Wood on Acrylic Logo Sign for Corporate Office
Posted by
todd.hassell
Burr Ridge, IL 
Joined Jul 7, '16 

Last year, year the company I work for (SAP) had an internal contest to create a logo for our Midwest Region (“Midwest Market Unit”) - and I submitted a horrible design. I didn’t win, place, or even show (thank goodness.)

The winner came up with a PHENOMENAL design, and it has been used on internal, local marketing material. Since I have done luggage tags and a few other things for a number of people in our office (using the “first one is free” pay for everything else principle), I was asked if I could make a version of the logo for a sign. Months passed, and I finally was able to get around to it.

Because of contrasting colors in the logo, I chose Walnut and Cherry PG, and moved the parts around to fit each set onto a single 12x20 sheet of PG Plywood (for each color).

Several folks here on the Forum provided me one-on-one feedback and suggestions on a few tweaks, and after taking quite a while to decide on where to source the frame (and then waiting for it to arrive), the project is completed!

image

(Since there is no banana for scale, the dimensions on the frame are 26 inches wide by 22 inches tall.)

Here are a few things I learned.

  1. When you are cutting out various pieces to assemble, be careful about “optimizing” space.
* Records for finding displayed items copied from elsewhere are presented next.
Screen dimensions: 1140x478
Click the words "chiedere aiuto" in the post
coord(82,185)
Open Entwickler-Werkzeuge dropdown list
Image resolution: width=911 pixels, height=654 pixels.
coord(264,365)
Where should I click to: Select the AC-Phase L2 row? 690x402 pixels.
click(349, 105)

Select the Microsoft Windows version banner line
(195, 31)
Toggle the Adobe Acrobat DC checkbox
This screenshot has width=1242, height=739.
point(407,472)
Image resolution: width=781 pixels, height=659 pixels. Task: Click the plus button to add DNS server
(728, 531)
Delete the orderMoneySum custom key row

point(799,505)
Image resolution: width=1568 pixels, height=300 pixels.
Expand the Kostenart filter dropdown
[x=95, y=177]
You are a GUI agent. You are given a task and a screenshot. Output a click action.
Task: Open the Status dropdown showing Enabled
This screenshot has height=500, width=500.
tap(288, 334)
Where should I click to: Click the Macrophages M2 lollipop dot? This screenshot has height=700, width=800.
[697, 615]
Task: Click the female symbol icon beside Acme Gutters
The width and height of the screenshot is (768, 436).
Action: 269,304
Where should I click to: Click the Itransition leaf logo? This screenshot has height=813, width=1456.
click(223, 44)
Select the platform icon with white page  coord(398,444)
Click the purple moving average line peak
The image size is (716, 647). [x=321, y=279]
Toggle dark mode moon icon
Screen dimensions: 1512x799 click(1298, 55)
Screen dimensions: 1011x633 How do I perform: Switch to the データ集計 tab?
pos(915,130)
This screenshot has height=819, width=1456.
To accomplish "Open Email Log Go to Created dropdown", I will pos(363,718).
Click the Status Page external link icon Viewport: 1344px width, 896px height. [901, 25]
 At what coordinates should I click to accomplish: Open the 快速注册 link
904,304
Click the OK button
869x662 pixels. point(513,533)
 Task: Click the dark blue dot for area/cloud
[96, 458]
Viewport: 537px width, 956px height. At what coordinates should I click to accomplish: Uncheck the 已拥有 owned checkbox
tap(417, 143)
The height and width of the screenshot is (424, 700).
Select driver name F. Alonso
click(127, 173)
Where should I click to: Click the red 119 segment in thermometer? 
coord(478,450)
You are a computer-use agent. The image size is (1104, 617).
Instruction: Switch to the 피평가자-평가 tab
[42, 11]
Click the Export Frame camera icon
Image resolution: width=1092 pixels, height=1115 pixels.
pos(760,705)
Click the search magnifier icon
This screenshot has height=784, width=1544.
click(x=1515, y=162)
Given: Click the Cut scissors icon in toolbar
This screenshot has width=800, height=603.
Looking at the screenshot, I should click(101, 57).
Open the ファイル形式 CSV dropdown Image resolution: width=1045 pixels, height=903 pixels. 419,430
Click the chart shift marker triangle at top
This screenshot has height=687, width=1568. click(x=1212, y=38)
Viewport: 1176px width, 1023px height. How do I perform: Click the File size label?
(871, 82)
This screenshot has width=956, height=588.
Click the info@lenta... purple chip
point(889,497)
It’s REALLY important to make sure your final arrangement of the pieces will keep the grain of the wood properly aligned. I didn’t for one of the original components, and ended up having to re-cut it. Luckily, there was still a perfect spot to do so, and it fits in perfectly (it’s the left-most upward pointing cherry ply triangle. Originally, the grain was going 90 degrees off from the rest of the cherry.)

  2. Epoxy works well for gluing wood to acrylic, but you should mix VERY SMALL quantities - because when they say it sets in 5 minutes, they mean it. I Ended up wasting a good bit of it as I was gluing the pieces to the back piece of acrylic.

  3. Epoxy only takes a small portion of what you think it will. Avoid the excess and don’t risk overflow on the mounting board.

  4. Keep some damp / wet cloths or rags handy to quickly wipe off any spillage.

  5. Have a few q-tips handy for addressing small amounts of said spillage.

  6. Some imperfections will happen, and odds are that they will not be as noticeable as you think they are: specifically, leakage on the backing board. If they are cleaned up fairly well and quickly, they will almost not be noticeable once the front cover is on. And a corollary to that - issues that are obvious when face up under a bright light are not nearly as easy to see when mounted (or up against a wall waiting to be mounted.)

  7. When you are mounting wood within an acrylic frame with mounting posts, use some of your scrap wood to cut out washers to go between the layers of acrylic as part of the mounting post. Otherwise, the acrylic sheet will bow in at the mounting post corners.

    (Luckily, I realized this as I was putting it together at home, and was able to quickly make several sets of washers.)

I dropped it off in the office on last Friday, and on Tuesday, received wonderful feedback from our SVP, who told me:

“Thank you!!! The Market Unit logo that you created looks amazing. Looking to finalize the best location for this so it can be enjoyed by all. Your creativity and dedication is awesome…what a cool hobby/skill”

And for me, this is really a hobby / side hustle, not a primary form of income, and I have to say that getting that kind of feedback from someone who is a great leader, who I respect immensely, was incredibly meaningful.

So as a “more than just Glowforge” lesson, never forget to give praise and recognition – it can be incredibly impactful for those who hear it.